Michael Hudson, an economist based in the US, along with that other great bunch of unclubable economists from Kansas writing in Economic Perspectives from Kansas City illustrates why the US is still a great source of critical energy for social change.

Michael has published a new paper on an old and neglected field of knowledge – that of political economics.  I believe his criticism is particularly relevant today and less obviously, particularly relevant to Ireland.  The privileged classes have much to fear from his refutation of magic of markets that ‘legitimises’ their disproportionate wealth. Here is an excerpt …

Most wealth through the ages has come from privatizing the public domain. Europe’s landed aristocracy descended from the Viking invaders who seized the Commons and levied groundrent. What is not taken physically from the public domain is taken by legal rights: HMO privileges, banking privileges, the rezoning of land, monopoly rights, patent rights everything that falls under the character of economic rent accruing to special privilege, most recently notorious in the post-Soviet kleptocracies, and earlier in the regions of the world colonized by Europe. (The word “privilege” derives from the Latin, meaning “private law,” legis.) These bodies of privilege are what make national economies different from each other…..

and

Mathematizing economics and its claims to become a science overlooks these institutional differences, including the land rent and other revenue that John Stuart Mill said landlords made “in their sleep.” What this approach leaves out of account is the social policy wrapping for technology. If we lived back in 1945 and were told of all the marvelous technological breakthroughs of the past half-century, we would imagine that societies would now be living a life of leisure. Why has this not occurred?
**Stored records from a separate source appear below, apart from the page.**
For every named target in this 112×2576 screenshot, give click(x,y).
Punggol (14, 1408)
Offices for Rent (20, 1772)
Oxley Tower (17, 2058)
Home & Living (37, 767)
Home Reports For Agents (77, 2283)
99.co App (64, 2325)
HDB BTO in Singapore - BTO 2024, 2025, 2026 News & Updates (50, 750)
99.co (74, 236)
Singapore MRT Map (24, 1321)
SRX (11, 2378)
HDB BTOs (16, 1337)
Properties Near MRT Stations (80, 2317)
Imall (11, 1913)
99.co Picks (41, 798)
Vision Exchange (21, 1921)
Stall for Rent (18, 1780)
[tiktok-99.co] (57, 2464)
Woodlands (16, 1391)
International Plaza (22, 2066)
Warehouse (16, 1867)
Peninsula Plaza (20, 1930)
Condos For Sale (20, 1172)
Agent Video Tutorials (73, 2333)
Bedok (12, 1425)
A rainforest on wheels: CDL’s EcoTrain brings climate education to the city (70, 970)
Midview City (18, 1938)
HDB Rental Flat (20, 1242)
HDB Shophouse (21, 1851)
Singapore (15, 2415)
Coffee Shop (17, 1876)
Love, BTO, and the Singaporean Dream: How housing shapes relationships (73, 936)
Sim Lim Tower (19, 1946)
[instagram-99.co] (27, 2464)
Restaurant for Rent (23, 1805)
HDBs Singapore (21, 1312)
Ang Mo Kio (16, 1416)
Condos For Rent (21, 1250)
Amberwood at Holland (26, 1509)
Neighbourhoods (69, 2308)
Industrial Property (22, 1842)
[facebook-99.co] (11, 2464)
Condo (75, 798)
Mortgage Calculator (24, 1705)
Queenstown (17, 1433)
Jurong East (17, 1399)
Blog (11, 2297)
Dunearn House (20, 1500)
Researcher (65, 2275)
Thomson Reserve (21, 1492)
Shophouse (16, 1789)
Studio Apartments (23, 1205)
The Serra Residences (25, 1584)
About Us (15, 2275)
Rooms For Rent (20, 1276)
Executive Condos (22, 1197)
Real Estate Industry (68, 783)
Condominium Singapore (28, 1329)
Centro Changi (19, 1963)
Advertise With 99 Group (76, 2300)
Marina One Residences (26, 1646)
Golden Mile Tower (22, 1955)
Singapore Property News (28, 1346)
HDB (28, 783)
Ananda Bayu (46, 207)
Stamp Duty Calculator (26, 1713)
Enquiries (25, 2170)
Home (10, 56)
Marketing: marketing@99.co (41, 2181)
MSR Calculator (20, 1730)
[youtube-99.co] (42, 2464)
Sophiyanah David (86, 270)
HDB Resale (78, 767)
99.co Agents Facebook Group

The reason is largely to be found in the predatory behavior that has enriched the finance, insurance and real estate (FIRE) sectors.

For classical and Progressive Era economists, the word “reform” meant taxing economic rent or minimizing it. Today it means giving away public enterprise to kleptocrats and political insiders, or simply for indebted governments to conduct a pre-bankruptcy sale of the public domain to buyers (who in turn buy on credit, subtracting their interest payments from their taxable income). The global economy is being “financialized,” not industrialized in the way that most economic futurists anticipated would be the case a century ago.